#### Tujuan Latihan:
Jawablah pertanyaan berikut berdasarkan teks tentang desa Gulshan.
(a) Siapa yang menganjurkan penulis mengunjungi kampung halamannya di Lembah Ferghana?
(b) Di kota mana pesta pernikahan yang dihadiri penulis berlangsung?
(c) Hidangan apa yang belum sempat dicicip penulis sebelum diajak pergi oleh Ahror?

#### Teks:
+ + + + + + +

Recommended

Garis Batas 68: Di Kiri Uzbekistan, di Kanan Kyrgyzstan

 

Di kiri Uzbekistan, di kanan Kyrgyzstan. (AGUSTINUS WIBOWO)

Di kiri Uzbekistan, di kanan Kyrgyzstan. (AGUSTINUS WIBOWO)

Apa rasanya jika hidup di persimpangan garis-garis perbatasan internasional yang silang-menyilang tak tentu arah? Anda bisa menemukan jawabannya di desa Gulshan, desa kecil yang menjadi batas dua dunia.

Temur, seorang kawan pelajar bahasa Indonesia di Tashkent, menganjurkan saya untuk mengunjungi kampung halamannya di Lembah Ferghana untuk belajar lebih dalam tentang keajaiban garis-garis batas negara yang diciptakan pada zaman Soviet untuk memecah belah Asia Tengah. Temur sendiri tidak sempat menemani saya ke Gulshan, tetapi ia berjanji untuk mengatur semuanya dari jarak jauh.

Ahror, seorang kerabat Temur, datang menjemput saya saat saya sedang terlena dalam hingar bingarnya pesta pernikahan di Margilan. Kendang masih bertabuhan, dan suara band memekakkan telinga mengiringi lagu-lagu Uzbek yang membawa nuansa padang pasir. Saya belum sempat mencicip nasi plov yang disediakan tuan rumah, Ahror sudah menggeret saya untuk segera pergi mengikutinya.

+ + + + + + +

#### Daftar:
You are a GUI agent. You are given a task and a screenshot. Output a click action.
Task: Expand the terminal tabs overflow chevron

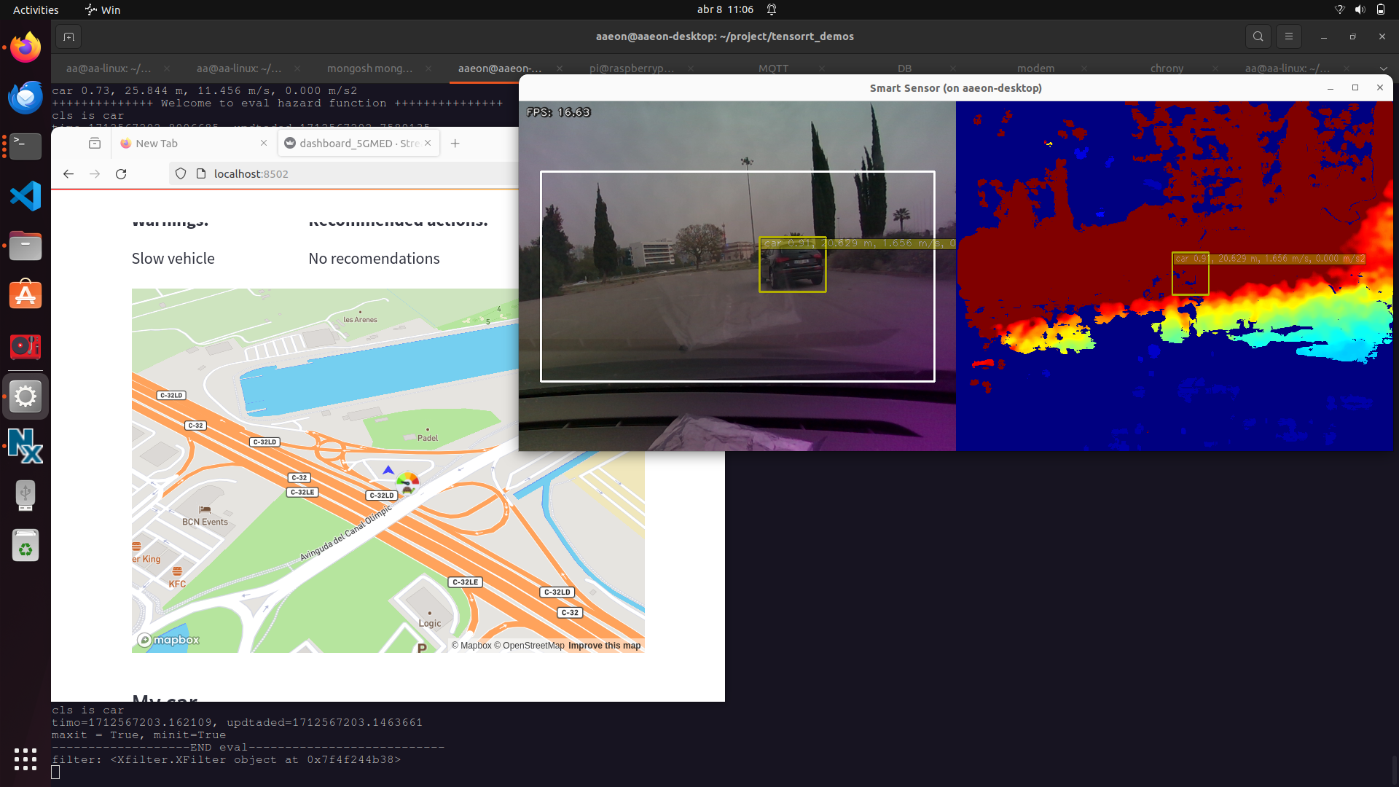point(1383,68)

+ + + + + + +

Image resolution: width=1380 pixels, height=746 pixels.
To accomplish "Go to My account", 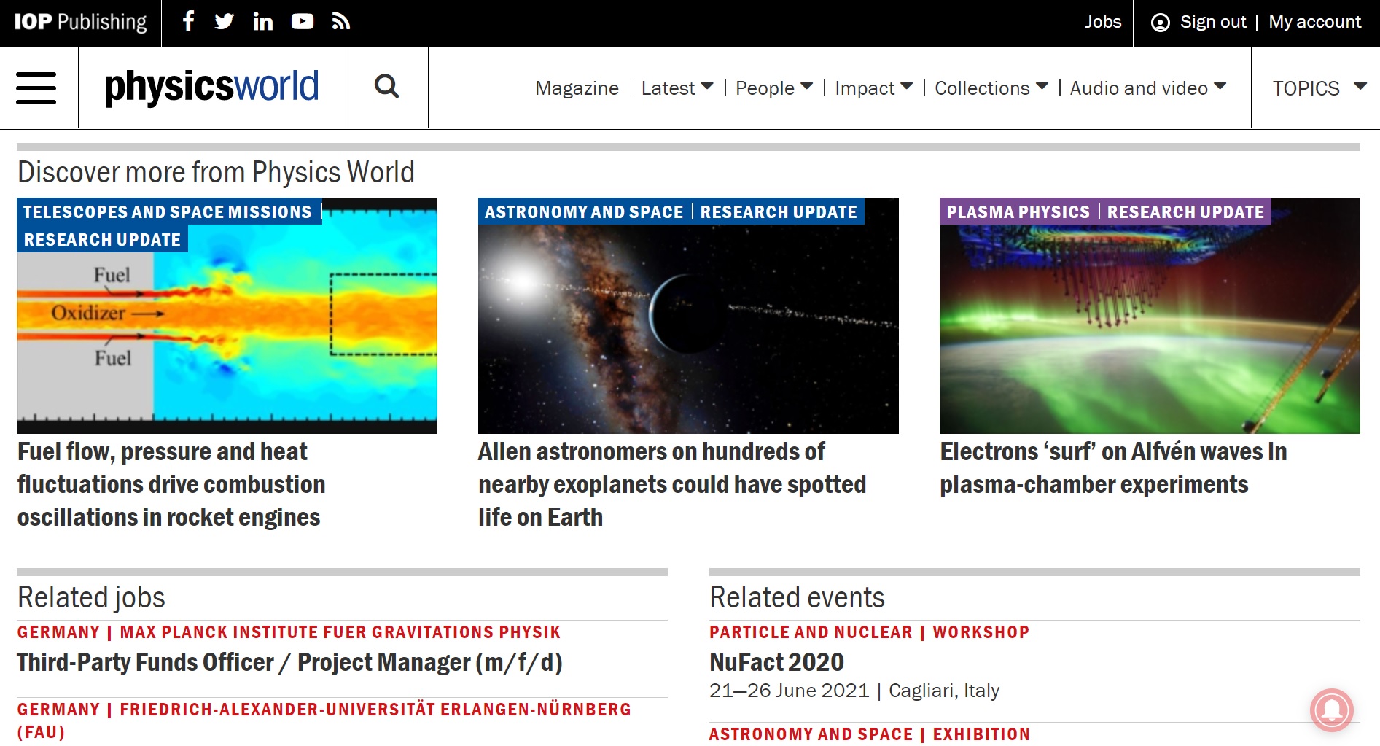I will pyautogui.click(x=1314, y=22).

+ + + + + + +

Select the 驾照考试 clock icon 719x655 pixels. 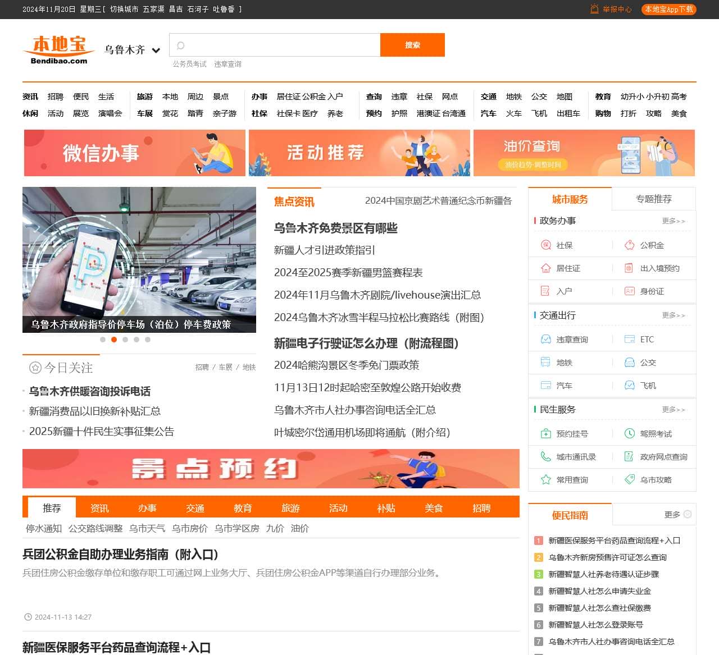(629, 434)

+ + + + + + +

#### Jawaban:
(a) Temur, seorang kawan pelajar bahasa Indonesia di Tashkent.
(b) Di Margilan.
(c) Nasi plov yang disediakan tuan rumah.